Randy Hudson, the CIA chief received a call at the same time. Once again the CIA liaison officer had something for him. Hudson dressed and hurried across the domestic compound to the CIA office on the technical site. He had no vehicle so had to put up with a fairly lengthy walk. It was very early in the morning and, thankfully for Hudson the air was just cool rather than freezing as it often was during the winter months.

He reached the CIA office and showed his pass to the MP at the door. There was a turnstile entrance which the security man opened electronically from within his pigeon-hole office.

Hudson hurried through and found the liaison officer waiting for him.

‘I have these co-ordinates for you,’ he told Hudson.

The CIA man took them from him, read them and nodded his head in obvious satisfaction.

‘Are they there now?’ he asked.

The liaison officer said they were. ‘We picked them up on the Reaper. My guess is they’ll be there a few hours yet.’

Hudson thanked him and folded the note on which had been written the co-ordinates to the farmhouse where Abdul had taken Marcus and Susan. He checked his watch; it was a little after five o’clock. He smiled ruefully; once the figures had been passed on to Chuck Berry the farmhouse would be utterly destroyed on the next Reaper pass. He only wanted to take out Abdul Khaliq, but the collateral damage, meaning whoever was with him, would be perfectly acceptable to a man like Hudson.

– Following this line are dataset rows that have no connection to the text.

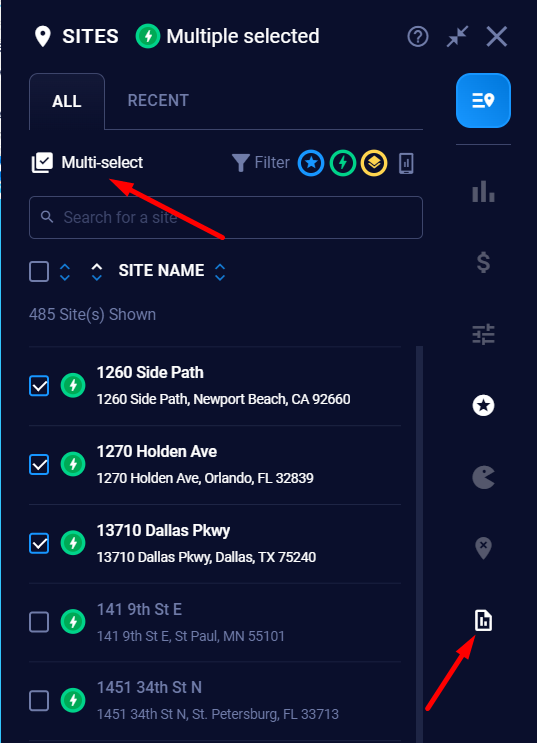537x743 pixels.
Task: Collapse panel using the inward arrows icon
Action: pos(457,36)
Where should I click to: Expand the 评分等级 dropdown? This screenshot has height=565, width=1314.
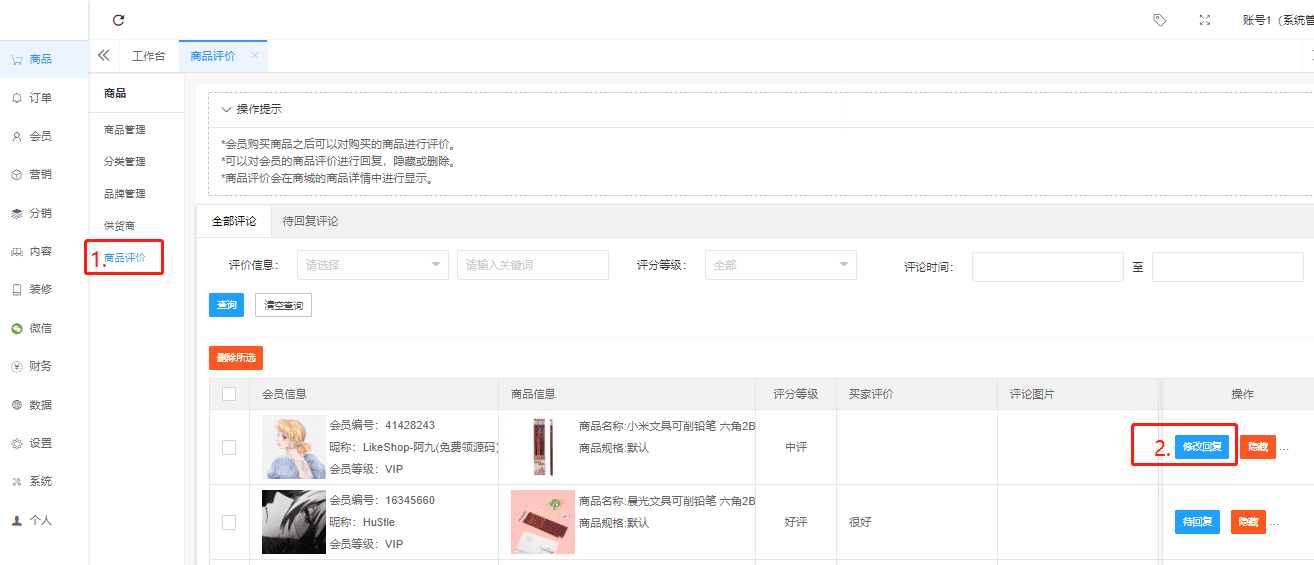pyautogui.click(x=780, y=265)
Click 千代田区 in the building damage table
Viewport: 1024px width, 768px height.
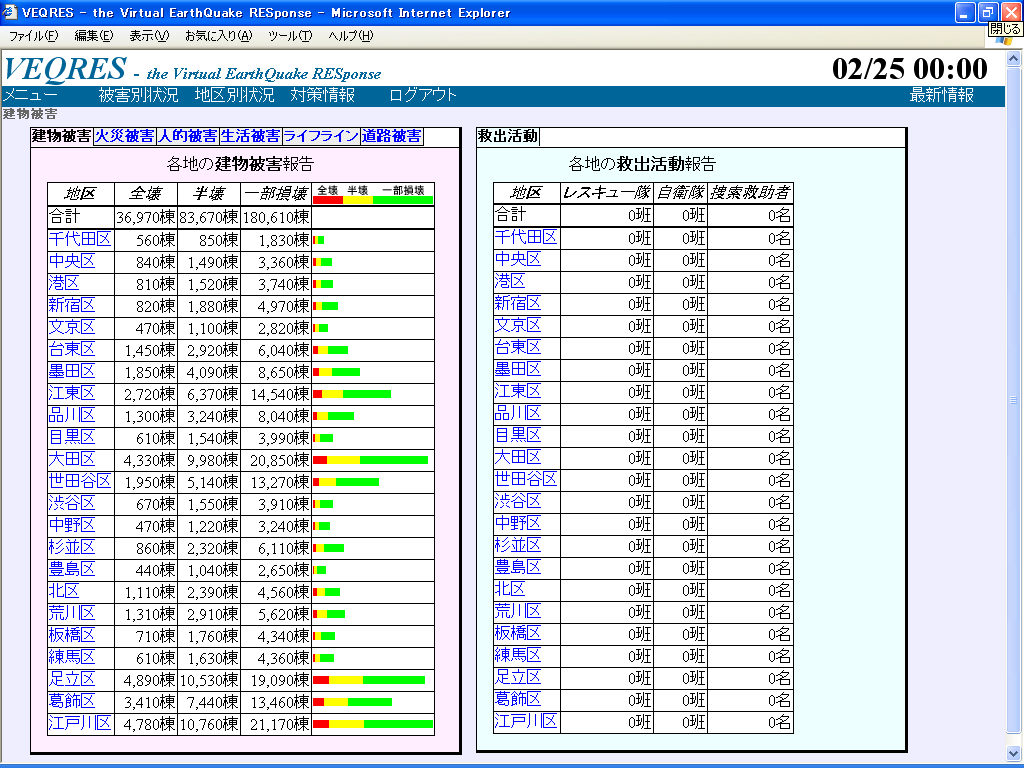(80, 240)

He stepped out of the building, a light spring in his step. The dawn light was bright enough now to pick out the silhouettes of the F15E Strike aircraft and the Apache gunships lined up on the pan. Ground crews were out early preparing the aircraft for the coming day’s operations. Tractors towed generating sets out to each airplane, and ammunition trolleys were on their way to fill the jets and the gunships with their deadly loads.

None of this attracted Hudson’s attention as he hurried over to Reaper flight, intent on a strike of his own. Within one hour he reasoned to himself, Abdul Khaliq would be dead.